10,5 milioni di euro dal Pnrr per il fotovoltaico nell’area ex Sarom

Un progetto da 26 milioni di euro dell’Autorità Portuale, che servirà anche per l’alimentazione delle navi da crociera

Fotovoltaico

È di queste ore l’arrivo della comunicazione da parte del ministero dell’Ambiente con la quale si sancisce, nell’ambito delle attività previste dal Pnrr “Green Ports”, il finanziamento di circa 10 milioni e mezzo di euro (su 26 milioni circa di valore complessivo) per la realizzazione dell’impianto fotovoltaico progettato dall’Autorità Portuale di Ravenna.

Da molti mesi Ap sta lavorando per la realizzazione di un grande impianto di produzione di energia elettrica da fotovoltaico, del quale è stata completata la progettazione esecutiva, destinato a sorgere su una superficie di oltre 25 ettari nell’area ex Sarom situata sul canale Candiano lungo via Trieste, una zona industriale dismessa, un tempo occupata da una raffineria ed oggi bonificata e riconvertita alla produzione di energia verde per il porto.

Il progetto, che nasce per soddisfare tramite fonti rinnovabili i fabbisogni energetici delle imprese portuali, prevede che l’impianto produca energia verde anche per le banchine del Terminal Passeggeri di Porto Corsini, ossia per l’alimentazione elettrica delle navi da crociera, con una consistente riduzione delle emissioni di Co2 e dell’inquinamento acustico prodotto dai motori endotermici.

Nella gestione complessiva dell’impianto, l’energia prodotta, circa 20 Mw, sarà prima ceduta alla Comunità Energetica Portuale che la ridistribuirà alle attività portuali dando priorità ai servizi pubblici, tra i quali il più importante sarà proprio l’impianto di Cold ironing in costruzione al Terminal Crociere.

«L’obiettivo primario di questo progetto – ha dichiarato Daniele Rossi, Presidente dell’Autorità Portuale di Ravenna – è rendere il più autonoma possibile l’area portuale utilizzando energia da fonte rinnovabile al fine di favorire l’impatto zero delle attività portuali.

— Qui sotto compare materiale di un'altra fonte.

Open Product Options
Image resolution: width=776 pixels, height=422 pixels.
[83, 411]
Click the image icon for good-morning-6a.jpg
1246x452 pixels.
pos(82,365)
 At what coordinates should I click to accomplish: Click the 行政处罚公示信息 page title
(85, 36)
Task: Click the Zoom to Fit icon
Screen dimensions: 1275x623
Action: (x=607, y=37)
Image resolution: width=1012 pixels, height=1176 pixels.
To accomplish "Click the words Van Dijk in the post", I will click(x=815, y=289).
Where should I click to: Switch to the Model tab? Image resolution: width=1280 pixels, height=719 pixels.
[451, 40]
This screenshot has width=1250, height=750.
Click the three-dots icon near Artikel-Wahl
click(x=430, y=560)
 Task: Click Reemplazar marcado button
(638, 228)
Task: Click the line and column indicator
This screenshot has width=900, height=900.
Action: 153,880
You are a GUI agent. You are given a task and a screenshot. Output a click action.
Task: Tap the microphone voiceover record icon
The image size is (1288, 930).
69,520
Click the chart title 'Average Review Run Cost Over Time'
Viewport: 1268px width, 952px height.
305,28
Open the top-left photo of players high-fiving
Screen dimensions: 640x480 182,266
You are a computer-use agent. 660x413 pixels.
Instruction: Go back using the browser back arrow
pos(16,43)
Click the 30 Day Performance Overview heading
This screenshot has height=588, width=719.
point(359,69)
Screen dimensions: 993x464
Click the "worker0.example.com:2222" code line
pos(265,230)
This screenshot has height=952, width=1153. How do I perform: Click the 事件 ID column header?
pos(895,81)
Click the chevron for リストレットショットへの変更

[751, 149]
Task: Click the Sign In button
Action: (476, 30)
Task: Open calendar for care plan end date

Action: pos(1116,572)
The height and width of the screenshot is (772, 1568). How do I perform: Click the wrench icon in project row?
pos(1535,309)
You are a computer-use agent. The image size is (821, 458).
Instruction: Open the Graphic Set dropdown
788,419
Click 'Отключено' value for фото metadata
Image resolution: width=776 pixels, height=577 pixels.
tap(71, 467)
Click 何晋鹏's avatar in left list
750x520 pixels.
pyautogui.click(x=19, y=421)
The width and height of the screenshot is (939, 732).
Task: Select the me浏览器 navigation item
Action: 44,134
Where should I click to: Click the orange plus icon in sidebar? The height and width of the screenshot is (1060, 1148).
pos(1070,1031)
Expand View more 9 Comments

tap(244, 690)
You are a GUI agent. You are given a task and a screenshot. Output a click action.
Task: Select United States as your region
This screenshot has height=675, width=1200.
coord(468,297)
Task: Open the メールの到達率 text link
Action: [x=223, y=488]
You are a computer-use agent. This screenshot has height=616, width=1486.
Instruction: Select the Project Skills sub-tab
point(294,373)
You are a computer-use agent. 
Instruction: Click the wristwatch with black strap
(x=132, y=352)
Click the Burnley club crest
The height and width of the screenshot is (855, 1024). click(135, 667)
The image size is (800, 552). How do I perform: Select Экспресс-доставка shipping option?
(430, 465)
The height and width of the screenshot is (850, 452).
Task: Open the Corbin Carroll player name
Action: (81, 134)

È ora importante procedere speditamente con le successive fasi attuative del progetto e per questo l’area dove sorgerà l’impianto verrà sgomberata e ripulita per renderla compatibile con la sua realizzazione. Bisogna avviare al più presto il cantiere per un intervento fondamentale, unitamente alle altre azioni che l’Autorità Portuale sta mettendo in campo, al fine di imprimere una concreta svolta green al porto di Ravenna”.